Also known as: Obsessive-Compulsive Disorder
Obsessive-Compulsive Disorder (OCD) symptoms are unique to each individual, but some common patterns do exist. The condition is characterized by obsessive thoughts and/or compulsive behaviors that significantly interfere with daily life. Obsessions are unwanted, recurrent, and disturbing thoughts, impulses or images that are difficult to suppress.
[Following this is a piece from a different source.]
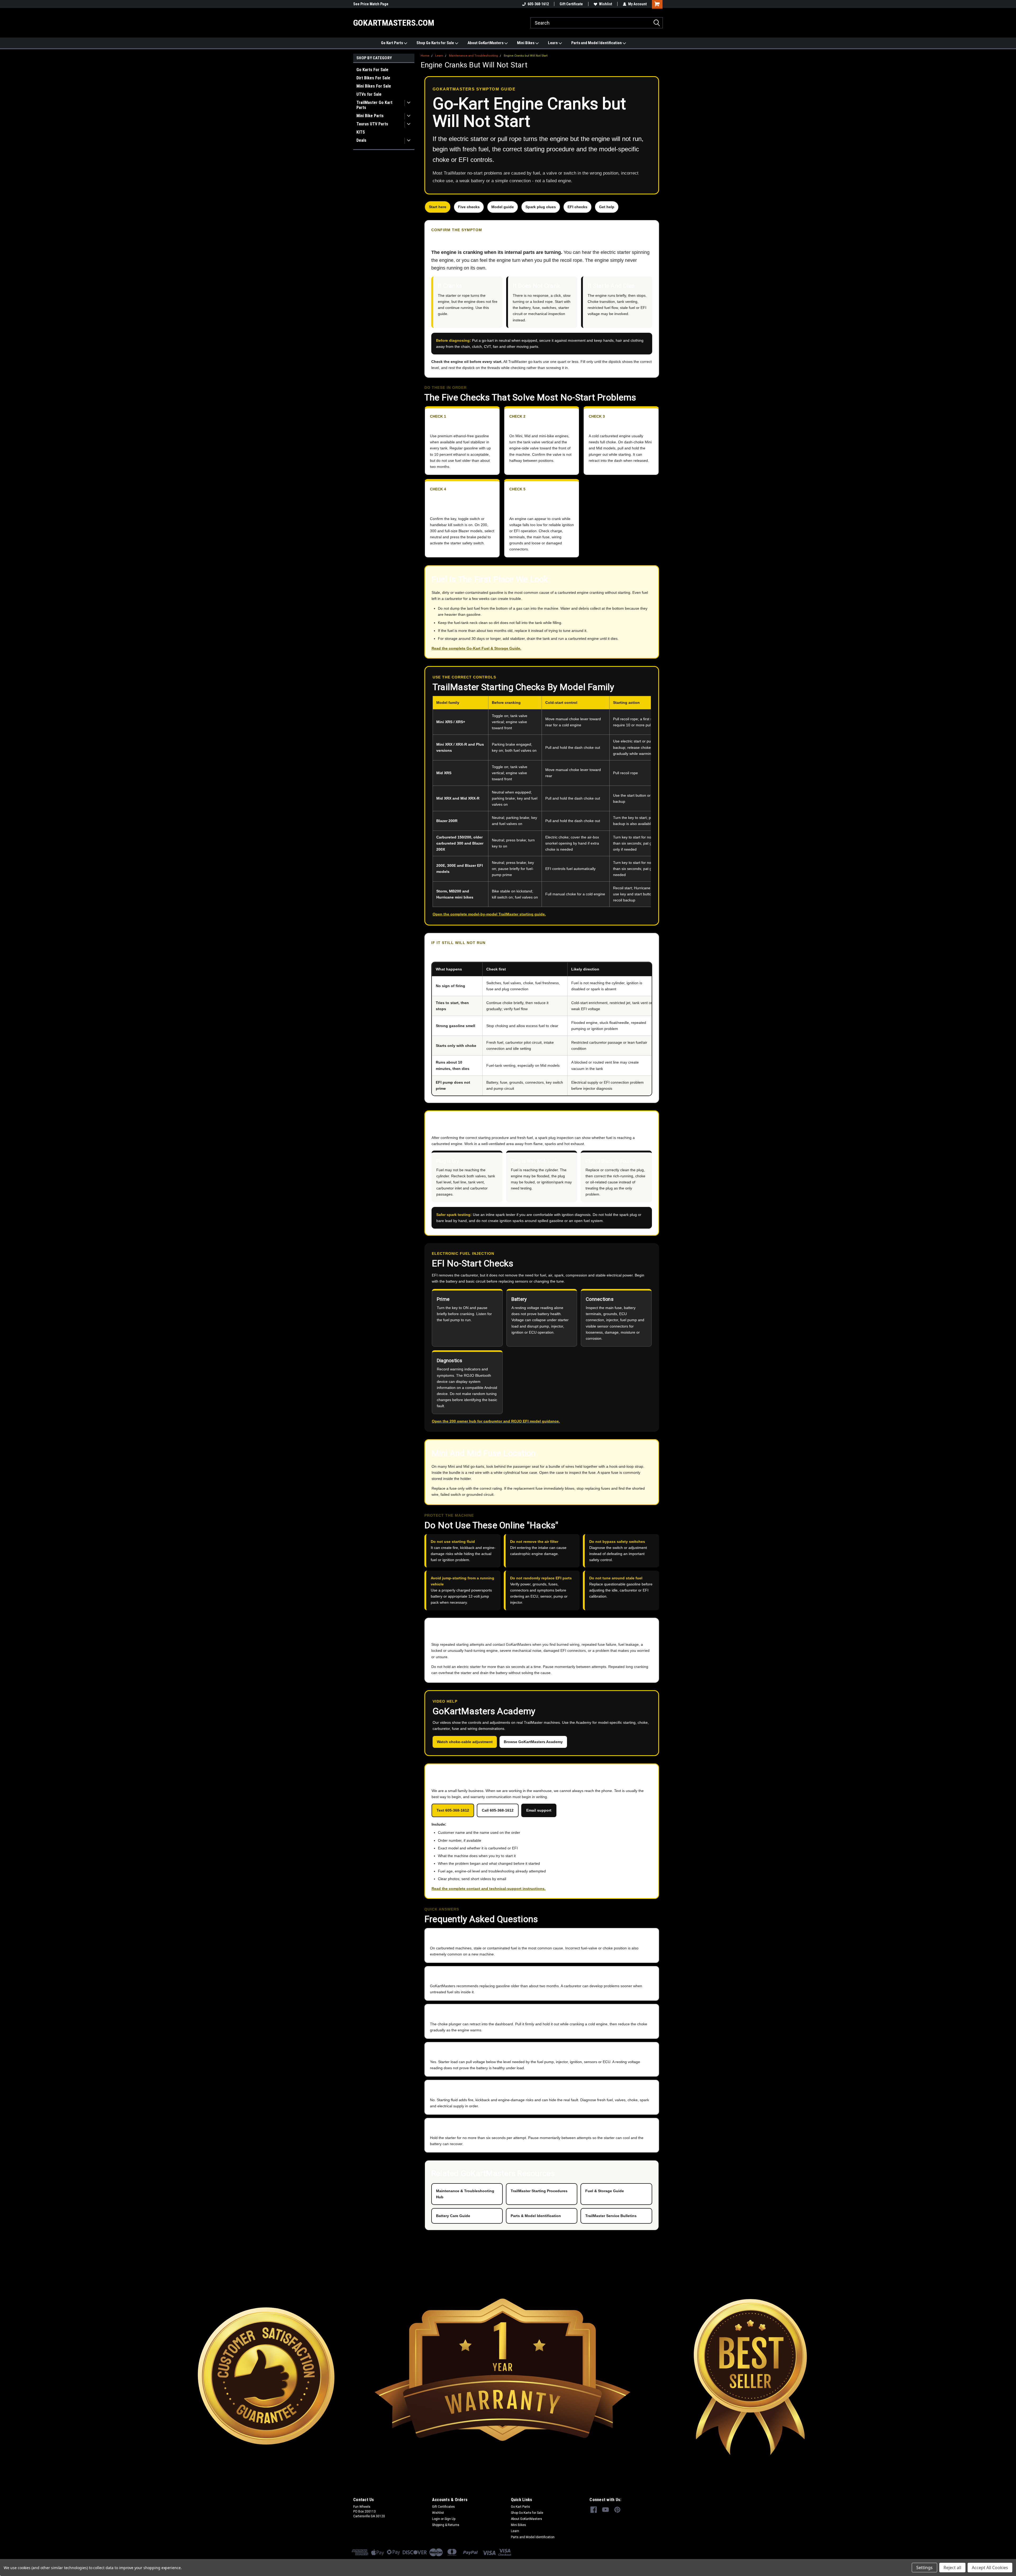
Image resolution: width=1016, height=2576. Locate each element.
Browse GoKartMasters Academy (533, 1742)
Symptoms of obsessions include:
- Fear of contamination or dirt
- Needing things orderly and symmetrical
- Aggressive or horrific thoughts about harming yourself or others
- Unwanted thoughts, including aggression, or sexual or religious subjects
- Fear of touching objects others have touched
- Doubts that you’ve locked the door or turned off the stove
- Intense stress when objects aren’t orderly or facing a certain way
- Images of hurting yourself or someone else that are unwanted and make you uncomfortable
- Thoughts about shouting obscenities or acting inappropriately that are unwanted and make you uncomfortable
- Avoidance of situations that can trigger obsessions, such as shaking hands
Compulsions are repetitive, ritualized behaviors that a person feels driven to perform to alleviate the anxiety or discomfort created by the obsessions. Symptoms of compulsions include:
- Excessive cleaning
- Following a strict routine
- Demanding reassurances
- Hand-washing until your skin becomes raw
- Checking doors repeatedly to make sure they’re locked
- Checking the stove repeatedly to make sure it’s off
- Counting in certain patterns
- Silently repeating a prayer, word or phrase
- Arranging your canned goods to face the same way
At IDCC, we provide evidence-based treatment for OCD. Treatment includes exposure and response prevention, as well as strategies to enhance emotion regulation and adaptive coping which help people manage their personal stressors. During an initial evaluation, we aim to assess symptom presentation, treatment goals, and the level of treatment appropriate for each person. Our clinicians also offer medication consultation and management to ensure the medication is the correct dosage and taken responsibly.
Consistent with IDCC’s approach to treating mental illness, we first consider a form of psychotherapy, not medication. The most trusted psychotherapy option for OCD is Exposure Response Prevention (ERP) therapy. ERP exposes individuals to the thoughts, images and objects that trigger anxiety in order to give them the tools they need to prevent responding to anxiety with compulsions and rituals. This therapy is conducted in a controlled environment is always facilitated by mental health professionals who have been trained in ERP therapy.
If deemed necessary, medication is an option that has seen success in treating OCD. A series of trials on different medications is not uncommon to ensure adverse effects, if any, are kept to a minimum.